Movies Made to Satisfy Expectations

19 01 2012

We rented Cowboys & Aliens. My experience was much the same as with many Hollywood blockbusters: the first act is quite good, suggesting interesting characters and unique situations to come. In the second act, everything quickly devolves into familiar clichés. By the third act I don’t care anymore. Cowboys & Aliens followed this pattern with a vengeance, weaving tired stereotypes in with the familiar clichés and piling on the unearned dramatic payoffs in the final scenes. This movie was not made to challenge or surprise, but to go exactly where the viewer expects it to go. I guess people like that. It’s certainly a good formula for making money. But, no one will remember this movie in five years. The memorable movies are always the ones with surprises.

If you’ve been following my blog, you know I’ve been thinking about the disproportionate effect a small number of billionaires has on our politics. This movie got me thinking, could the same be said of big-time producers and our culture? A handful of names crop up over and over in producer credits; Brian Grazer, Jerry Bruckheimer, Steven Spielberg, etc. Could there be a tiny cabal of producers who constantly give us the same movie, dressed up with different actors and sets?Are they restricting us to a diet of easy, familiar stories, when we could be consuming inspired, challenging surprises?

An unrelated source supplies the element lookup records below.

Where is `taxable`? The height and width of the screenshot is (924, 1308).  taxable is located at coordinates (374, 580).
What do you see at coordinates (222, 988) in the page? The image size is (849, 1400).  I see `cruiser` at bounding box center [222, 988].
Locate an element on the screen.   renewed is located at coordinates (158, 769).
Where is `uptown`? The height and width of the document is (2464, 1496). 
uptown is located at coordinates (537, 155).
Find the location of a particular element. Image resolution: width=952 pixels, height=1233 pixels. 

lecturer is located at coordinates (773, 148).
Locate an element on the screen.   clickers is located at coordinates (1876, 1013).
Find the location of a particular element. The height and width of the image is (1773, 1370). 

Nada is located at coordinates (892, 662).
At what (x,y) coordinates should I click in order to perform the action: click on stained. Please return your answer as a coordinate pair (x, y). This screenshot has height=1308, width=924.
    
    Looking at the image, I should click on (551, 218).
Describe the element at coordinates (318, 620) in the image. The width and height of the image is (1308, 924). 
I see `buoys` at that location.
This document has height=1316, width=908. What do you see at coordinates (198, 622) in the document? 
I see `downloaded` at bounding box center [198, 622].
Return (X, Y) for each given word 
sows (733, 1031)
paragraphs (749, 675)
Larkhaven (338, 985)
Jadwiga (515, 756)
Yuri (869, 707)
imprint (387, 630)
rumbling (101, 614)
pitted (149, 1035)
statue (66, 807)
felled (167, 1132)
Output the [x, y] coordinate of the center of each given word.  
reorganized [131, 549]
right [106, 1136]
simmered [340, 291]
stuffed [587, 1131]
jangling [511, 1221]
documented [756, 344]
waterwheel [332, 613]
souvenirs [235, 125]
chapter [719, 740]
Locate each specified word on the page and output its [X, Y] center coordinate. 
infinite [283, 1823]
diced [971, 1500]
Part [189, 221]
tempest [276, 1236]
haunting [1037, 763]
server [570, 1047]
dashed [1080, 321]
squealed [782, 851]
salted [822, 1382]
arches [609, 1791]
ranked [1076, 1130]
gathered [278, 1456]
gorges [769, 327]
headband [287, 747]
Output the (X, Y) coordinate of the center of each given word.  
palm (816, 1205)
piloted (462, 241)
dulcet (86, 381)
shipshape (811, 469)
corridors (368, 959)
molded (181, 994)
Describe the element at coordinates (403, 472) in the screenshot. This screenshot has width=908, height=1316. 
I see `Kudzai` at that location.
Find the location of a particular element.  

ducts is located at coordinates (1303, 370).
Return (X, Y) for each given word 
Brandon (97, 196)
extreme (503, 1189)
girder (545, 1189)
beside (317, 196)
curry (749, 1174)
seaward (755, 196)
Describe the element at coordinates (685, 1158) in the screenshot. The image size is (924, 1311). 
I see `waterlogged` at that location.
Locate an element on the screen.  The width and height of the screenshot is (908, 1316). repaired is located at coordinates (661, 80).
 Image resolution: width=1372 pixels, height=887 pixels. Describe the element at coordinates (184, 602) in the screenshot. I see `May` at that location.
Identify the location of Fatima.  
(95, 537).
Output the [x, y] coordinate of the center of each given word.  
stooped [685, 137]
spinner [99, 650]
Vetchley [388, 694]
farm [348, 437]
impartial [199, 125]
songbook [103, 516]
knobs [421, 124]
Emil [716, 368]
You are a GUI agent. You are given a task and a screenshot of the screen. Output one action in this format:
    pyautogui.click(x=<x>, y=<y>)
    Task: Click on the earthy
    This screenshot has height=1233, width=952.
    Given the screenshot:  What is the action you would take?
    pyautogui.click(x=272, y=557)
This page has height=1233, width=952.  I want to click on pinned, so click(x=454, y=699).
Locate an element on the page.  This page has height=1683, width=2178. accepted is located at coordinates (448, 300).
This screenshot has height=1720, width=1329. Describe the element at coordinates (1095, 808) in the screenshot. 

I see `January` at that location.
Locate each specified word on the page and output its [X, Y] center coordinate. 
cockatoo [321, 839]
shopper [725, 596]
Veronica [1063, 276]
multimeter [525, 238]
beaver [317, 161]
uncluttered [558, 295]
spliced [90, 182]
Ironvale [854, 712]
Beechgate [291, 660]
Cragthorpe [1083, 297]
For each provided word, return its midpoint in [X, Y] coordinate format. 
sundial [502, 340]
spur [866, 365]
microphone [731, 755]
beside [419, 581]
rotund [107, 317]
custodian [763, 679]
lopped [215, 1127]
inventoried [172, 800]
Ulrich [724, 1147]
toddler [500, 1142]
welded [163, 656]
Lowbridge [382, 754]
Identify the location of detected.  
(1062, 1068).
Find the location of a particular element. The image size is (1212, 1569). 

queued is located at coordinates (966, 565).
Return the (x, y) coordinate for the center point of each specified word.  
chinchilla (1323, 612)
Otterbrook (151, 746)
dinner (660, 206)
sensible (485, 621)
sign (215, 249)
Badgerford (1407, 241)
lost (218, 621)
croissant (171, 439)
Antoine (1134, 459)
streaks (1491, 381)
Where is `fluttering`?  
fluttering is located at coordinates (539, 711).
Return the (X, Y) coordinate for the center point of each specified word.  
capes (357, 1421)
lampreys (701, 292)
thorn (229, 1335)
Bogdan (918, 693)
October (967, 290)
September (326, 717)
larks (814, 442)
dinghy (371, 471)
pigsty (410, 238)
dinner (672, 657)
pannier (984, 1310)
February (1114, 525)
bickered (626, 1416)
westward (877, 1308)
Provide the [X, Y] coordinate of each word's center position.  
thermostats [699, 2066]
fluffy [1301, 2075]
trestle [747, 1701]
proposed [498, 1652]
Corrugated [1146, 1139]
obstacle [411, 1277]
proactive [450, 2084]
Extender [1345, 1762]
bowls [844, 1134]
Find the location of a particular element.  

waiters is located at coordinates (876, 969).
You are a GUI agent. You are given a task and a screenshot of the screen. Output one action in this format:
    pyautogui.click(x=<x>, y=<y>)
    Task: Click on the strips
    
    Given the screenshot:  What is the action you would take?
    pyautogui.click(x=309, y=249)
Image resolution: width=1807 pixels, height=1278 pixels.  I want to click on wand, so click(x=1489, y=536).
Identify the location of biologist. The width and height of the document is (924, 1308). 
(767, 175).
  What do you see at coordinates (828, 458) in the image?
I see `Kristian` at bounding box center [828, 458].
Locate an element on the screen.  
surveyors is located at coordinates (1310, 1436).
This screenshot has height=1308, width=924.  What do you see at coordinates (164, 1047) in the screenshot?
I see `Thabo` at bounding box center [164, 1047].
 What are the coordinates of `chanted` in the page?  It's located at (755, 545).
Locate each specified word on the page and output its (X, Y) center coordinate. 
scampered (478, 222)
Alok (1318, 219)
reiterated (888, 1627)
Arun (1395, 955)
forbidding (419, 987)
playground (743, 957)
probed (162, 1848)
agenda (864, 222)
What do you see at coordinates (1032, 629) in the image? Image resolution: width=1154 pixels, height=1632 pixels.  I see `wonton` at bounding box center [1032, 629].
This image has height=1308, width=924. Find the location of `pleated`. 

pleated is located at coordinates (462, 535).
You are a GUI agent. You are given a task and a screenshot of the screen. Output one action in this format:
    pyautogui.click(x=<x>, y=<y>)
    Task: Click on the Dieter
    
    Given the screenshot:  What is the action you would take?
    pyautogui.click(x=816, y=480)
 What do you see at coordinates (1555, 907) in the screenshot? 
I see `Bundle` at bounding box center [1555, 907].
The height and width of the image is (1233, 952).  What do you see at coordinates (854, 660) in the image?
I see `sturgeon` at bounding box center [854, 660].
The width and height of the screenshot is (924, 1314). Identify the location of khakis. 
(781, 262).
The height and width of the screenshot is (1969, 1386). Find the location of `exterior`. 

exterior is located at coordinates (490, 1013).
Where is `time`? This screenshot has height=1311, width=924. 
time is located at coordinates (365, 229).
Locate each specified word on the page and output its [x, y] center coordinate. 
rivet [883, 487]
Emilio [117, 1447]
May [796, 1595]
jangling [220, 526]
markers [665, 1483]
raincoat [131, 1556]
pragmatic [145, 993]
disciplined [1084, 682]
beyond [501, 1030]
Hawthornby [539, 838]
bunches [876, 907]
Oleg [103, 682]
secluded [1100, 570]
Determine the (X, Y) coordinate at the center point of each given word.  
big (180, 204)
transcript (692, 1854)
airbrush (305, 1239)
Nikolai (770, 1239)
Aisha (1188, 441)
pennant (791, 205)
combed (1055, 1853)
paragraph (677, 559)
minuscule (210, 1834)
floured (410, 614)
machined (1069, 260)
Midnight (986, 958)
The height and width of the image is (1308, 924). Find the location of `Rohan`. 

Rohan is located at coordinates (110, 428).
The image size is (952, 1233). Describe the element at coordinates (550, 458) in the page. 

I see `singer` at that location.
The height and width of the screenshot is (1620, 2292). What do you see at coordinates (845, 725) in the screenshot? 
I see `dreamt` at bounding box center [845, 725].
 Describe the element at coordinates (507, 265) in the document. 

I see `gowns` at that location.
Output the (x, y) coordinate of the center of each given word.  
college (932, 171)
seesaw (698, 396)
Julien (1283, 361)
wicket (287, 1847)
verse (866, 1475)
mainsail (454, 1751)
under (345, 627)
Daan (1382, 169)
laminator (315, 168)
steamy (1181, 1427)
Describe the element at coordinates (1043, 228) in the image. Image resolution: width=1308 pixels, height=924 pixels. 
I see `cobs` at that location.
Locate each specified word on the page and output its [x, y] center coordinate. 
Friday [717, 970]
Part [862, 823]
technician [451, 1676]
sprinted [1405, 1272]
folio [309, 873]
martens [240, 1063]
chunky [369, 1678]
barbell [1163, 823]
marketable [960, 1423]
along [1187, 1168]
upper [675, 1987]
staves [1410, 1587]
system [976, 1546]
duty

Well, not really. I looked at the top grossing movies of 2011, and didn’t find any big prevalence of my producer cabal. Most of the movies have half a dozen producers I’ve never heard of. If I was a diligent researcher I would look at top earning movies of the past 10-20 years, and track producers, directors, and studio executives, but I prefer to guess based on my initial shoddy search. My guess is, there are too many people involved in making movies to assign all the influence to the top dozen recurring names.

Anyway, there’s a big difference between politics and movies. Surprising, challenging movies get made all the time. Quality movies are out there for anyone inclined to do a little searching. (For sci-fi fans, I suggest Primer, Ink, Monsters, and Attack the Block, to start with.) They don’t tend to get big-studio funding or mainstream promotion, and maybe that’s wrong, but they also aren’t made to appeal to the lowest common denominator, which seems to be the focus of the big studio mechanisms. Anyway the big studios will only become less relevant as digital streaming continues to shrink their profit margins, and the technology of movie making becomes cheaper and more accessible.

So, a moviegoer can always go look for a better movie. Politics don’t work that way. We all have to live by the same laws of the land. We don’t all agree on what those laws should be, but no one gets to pick and choose which ones apply to their own life. So in a free, civil society, we negotiate and compromise. Unfortunately the bad billionaires are busy distorting those laws in their favor.

I can hear David Koch right now: “If you don’t like it, move to France!” No David, you’re the one who should move away if you can’t abide the little people having any influence.